Expired visits behave identically to checked-out visits from a security perspective: WiFi credentials are revoked and active sessions are terminated. The only difference is the status label — "expired" instead of "checked out" — which indicates that the visitor didn't formally check out.

Accuracy of the on-site list

For the On Site tab to serve as a reliable evacuation list, visitors should check out when they leave. Automatic expiry is a safety net, not a substitute for check-out. If your expected departure times are generous (e.g., set to end of business day), a visitor who leaves at noon will still appear as "On Site" until the visit expires.

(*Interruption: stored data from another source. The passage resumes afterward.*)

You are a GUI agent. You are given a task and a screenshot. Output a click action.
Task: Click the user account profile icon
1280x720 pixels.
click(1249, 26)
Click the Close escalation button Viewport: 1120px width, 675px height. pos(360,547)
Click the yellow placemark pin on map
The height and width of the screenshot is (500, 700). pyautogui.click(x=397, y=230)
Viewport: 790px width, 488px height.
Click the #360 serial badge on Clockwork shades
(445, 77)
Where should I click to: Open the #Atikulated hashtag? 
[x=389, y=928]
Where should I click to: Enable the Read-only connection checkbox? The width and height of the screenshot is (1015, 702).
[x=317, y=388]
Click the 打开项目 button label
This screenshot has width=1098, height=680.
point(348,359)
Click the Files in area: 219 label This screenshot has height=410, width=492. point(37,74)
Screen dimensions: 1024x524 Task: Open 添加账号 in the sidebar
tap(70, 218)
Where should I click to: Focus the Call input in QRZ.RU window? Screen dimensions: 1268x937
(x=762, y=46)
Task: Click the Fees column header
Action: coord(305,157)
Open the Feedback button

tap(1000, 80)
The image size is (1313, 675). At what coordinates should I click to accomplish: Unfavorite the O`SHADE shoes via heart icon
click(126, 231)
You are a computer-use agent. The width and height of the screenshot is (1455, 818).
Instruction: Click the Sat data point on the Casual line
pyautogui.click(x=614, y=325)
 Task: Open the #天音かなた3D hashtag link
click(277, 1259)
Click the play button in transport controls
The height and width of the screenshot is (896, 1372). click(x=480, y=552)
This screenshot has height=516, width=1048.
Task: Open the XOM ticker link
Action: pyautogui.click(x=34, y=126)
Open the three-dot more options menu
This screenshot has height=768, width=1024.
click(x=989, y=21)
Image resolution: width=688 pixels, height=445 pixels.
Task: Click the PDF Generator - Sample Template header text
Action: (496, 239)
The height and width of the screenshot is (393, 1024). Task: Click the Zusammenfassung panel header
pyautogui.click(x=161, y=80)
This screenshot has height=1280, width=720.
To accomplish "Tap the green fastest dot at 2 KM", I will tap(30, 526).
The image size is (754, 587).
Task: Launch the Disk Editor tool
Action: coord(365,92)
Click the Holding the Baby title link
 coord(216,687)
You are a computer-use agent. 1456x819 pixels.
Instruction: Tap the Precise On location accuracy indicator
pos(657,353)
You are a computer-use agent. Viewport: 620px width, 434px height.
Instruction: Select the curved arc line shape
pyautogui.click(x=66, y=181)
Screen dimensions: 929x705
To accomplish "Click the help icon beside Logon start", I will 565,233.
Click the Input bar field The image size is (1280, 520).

What happens on check-out or expiry

  1. WiFi voucher revocation — The visitor's WLAN credentials are invalidated. No new connections can be established.
  2. Active session termination — If an Atrium Agent is connected, it sends a disconnect command to the firewall to terminate any active WiFi sessions for the visitor. This uses vendor-specific protocols (CoA/Disconnect-Message per RFC 5176 or vendor REST APIs). Session termination is best-effort — if the firewall doesn't confirm, the failure is logged and surfaced in the dashboard.
  3. Event emission — A visitor.checked_out or visitor.expired event is emitted. Downstream consumers handle CRM sync (logging the visit) and audit logging.
  4. Dashboard update — The visit moves to the Completed tab across all active dashboard sessions.

Why session termination is best-effort

Terminating an active WiFi session on a firewall is inherently unreliable. The firewall might be temporarily unreachable, the CoA/DM message might be dropped, or the firewall's implementation might not match the expected protocol behavior. Atrium tracks termination results and surfaces failures — but it cannot guarantee that every session is terminated instantly.

In practice, this means: when a visit ends, the credentials stop working for new connections immediately (RADIUS rejects them). Existing sessions are terminated with high reliability but not with a guarantee. Sessions that survive termination will eventually time out via the firewall's own session timeout settings.

For troubleshooting termination failures, see Network Troubleshooting.